Nothing like talking about how to make housing more affordable to get people going on everything they think is wrong with the world.
One target in the talks: Vancouver’s community-amenity contributions — that money the city asks developers to give back to the city when their land is rezoned to allow them to build more on it than the previous zoning. For about the last year, developers have been grumbling about this practice in Vancouver, even as other municipalities are starting to extract it as well to pay for community services.
Architect/development consultant Michael Geller took a run at this in a Vancouver Sun news story here.
Former city planner Brent Toderian swings back at one of Geller’s main arguments in this message, which he’s sent out to various people:
The main thing to be refuted, is the notion that municipal costs “just
get added onto the price”. Do private sector costs get added on?
Marketing fees? Design fees? No, they get factored into land price
(bringing land price down, as it should be), get dealt with thru
contingencies in the budget it they are higher than expected, or they
dip into profits (usually beyond the 15%). By definition they can’t
just be added to the price, as people will only pay what supply and
demand will determine the value to be. Costs affect profit (especially
if they’ve overpaid for land) and land cost (if they’ve paid a
reasonable price), and viability in weaker markets, NOT price.
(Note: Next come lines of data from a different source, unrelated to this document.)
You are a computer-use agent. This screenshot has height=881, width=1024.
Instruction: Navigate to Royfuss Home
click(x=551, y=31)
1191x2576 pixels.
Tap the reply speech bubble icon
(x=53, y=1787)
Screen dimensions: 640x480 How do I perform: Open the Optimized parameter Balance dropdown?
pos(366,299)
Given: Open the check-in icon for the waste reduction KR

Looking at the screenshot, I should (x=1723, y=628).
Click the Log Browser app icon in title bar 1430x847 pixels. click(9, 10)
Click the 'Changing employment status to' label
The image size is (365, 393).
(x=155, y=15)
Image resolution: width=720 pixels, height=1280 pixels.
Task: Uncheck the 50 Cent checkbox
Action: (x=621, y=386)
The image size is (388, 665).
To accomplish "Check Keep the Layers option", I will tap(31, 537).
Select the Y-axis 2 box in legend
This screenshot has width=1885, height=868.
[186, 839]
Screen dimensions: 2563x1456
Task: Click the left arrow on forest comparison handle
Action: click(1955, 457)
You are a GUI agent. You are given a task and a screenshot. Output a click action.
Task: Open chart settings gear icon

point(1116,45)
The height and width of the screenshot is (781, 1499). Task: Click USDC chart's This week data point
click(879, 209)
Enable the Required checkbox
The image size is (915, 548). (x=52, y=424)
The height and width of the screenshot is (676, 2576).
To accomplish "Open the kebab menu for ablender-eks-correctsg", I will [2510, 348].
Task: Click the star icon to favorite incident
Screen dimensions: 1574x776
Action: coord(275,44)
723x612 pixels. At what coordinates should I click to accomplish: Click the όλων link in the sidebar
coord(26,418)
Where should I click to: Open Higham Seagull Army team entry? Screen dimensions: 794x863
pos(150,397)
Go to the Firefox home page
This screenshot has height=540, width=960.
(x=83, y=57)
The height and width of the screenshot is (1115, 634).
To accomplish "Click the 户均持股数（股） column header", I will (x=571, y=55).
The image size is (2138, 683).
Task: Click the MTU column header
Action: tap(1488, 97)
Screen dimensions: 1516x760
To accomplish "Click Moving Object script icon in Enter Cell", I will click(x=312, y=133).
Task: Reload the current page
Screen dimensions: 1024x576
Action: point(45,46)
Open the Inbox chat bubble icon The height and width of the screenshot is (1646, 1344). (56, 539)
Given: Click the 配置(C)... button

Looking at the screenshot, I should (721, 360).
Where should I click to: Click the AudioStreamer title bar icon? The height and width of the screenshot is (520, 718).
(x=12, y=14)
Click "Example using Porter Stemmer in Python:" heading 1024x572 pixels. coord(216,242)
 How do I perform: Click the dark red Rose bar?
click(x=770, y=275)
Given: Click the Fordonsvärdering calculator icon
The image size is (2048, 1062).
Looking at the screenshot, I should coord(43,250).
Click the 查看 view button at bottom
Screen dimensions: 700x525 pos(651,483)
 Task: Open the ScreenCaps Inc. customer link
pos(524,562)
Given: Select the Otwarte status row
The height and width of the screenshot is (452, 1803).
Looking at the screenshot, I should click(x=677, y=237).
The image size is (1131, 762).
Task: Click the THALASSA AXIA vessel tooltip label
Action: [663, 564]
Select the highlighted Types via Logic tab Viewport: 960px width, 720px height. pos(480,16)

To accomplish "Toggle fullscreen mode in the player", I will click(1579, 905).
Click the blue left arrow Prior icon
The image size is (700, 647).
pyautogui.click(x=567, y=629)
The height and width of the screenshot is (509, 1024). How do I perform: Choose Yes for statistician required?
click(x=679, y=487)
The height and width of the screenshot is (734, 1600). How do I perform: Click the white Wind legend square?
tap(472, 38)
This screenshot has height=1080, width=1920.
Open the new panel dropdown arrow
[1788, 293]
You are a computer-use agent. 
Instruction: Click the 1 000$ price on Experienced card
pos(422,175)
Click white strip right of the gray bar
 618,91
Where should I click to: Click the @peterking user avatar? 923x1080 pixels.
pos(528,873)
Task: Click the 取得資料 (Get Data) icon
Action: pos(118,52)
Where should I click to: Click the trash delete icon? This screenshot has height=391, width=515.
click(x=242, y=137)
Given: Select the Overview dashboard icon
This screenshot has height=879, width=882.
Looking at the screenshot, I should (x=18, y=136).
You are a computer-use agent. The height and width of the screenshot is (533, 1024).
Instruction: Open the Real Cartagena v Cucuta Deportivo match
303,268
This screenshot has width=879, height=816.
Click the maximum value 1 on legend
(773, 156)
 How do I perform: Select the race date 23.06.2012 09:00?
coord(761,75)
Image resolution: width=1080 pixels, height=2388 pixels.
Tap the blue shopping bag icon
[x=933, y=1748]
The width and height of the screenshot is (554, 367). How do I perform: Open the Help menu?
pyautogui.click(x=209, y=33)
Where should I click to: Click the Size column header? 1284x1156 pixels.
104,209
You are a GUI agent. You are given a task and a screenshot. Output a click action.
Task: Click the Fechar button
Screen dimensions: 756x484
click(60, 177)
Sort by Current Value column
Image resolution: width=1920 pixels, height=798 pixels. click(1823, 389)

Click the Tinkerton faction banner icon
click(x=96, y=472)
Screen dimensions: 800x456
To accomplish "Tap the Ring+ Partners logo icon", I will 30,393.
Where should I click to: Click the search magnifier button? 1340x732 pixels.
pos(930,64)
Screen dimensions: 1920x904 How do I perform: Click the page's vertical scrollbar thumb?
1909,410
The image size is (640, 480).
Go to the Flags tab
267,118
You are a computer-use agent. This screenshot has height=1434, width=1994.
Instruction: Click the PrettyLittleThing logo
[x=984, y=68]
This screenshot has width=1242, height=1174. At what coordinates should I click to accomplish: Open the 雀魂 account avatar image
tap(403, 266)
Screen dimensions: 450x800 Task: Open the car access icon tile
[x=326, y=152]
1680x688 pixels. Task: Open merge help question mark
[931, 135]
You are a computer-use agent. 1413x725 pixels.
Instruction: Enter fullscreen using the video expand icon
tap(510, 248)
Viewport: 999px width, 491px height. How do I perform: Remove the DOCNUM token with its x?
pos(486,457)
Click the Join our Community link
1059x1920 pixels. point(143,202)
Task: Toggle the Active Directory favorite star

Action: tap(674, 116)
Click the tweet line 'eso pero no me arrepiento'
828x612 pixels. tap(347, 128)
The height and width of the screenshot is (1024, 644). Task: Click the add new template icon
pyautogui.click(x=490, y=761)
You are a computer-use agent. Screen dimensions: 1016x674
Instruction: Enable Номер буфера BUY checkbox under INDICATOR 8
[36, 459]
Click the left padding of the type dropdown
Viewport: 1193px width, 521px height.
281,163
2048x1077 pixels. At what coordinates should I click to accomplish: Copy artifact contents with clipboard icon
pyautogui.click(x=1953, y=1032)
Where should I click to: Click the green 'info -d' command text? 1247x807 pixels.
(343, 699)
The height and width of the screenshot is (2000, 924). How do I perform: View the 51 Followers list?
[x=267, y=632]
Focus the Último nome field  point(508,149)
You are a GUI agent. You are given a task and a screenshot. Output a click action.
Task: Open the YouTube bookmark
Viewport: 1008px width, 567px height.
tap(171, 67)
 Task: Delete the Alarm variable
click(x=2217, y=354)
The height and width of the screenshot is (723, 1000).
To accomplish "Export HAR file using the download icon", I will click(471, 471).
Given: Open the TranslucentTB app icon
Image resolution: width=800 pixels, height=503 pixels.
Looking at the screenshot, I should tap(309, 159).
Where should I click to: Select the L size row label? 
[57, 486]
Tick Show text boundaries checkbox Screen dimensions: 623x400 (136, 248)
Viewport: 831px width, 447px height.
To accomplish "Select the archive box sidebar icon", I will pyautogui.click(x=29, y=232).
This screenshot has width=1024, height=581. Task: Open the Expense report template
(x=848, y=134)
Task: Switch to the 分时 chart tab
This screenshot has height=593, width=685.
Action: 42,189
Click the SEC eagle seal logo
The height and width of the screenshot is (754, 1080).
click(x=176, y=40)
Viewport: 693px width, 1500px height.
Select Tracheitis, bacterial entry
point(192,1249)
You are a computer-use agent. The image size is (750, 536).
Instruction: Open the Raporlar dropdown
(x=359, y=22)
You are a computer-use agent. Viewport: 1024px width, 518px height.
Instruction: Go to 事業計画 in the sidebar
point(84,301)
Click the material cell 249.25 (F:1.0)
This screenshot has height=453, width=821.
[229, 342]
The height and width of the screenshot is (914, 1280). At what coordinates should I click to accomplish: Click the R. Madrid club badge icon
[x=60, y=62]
This notion, I believe, is a campaign to have ordinary people turn
against public benefits by suggesting they are contributing to
unaffordability. And its working to some degree – amazingly I’m
hearing some ordinary people saying that public benefits should be
waived. Not private sector costs, like high marketing fees in this
city. Only public costs going to the commonwealth. When i remind them
such fees pay for rental and social housing, heritage, parks, daycare,
culture, etc – many of the things that make density livable and
diverse, they usually change their mind, or say something like
“perhaps taxes should be raised instead.” The whole debate is based on
the premise that CAC’s get passed on to buyers. They don’t. This
campaign should be refuted.
As an aside, not sure where they got CAC’s at 85%. Range is typically 70-80%.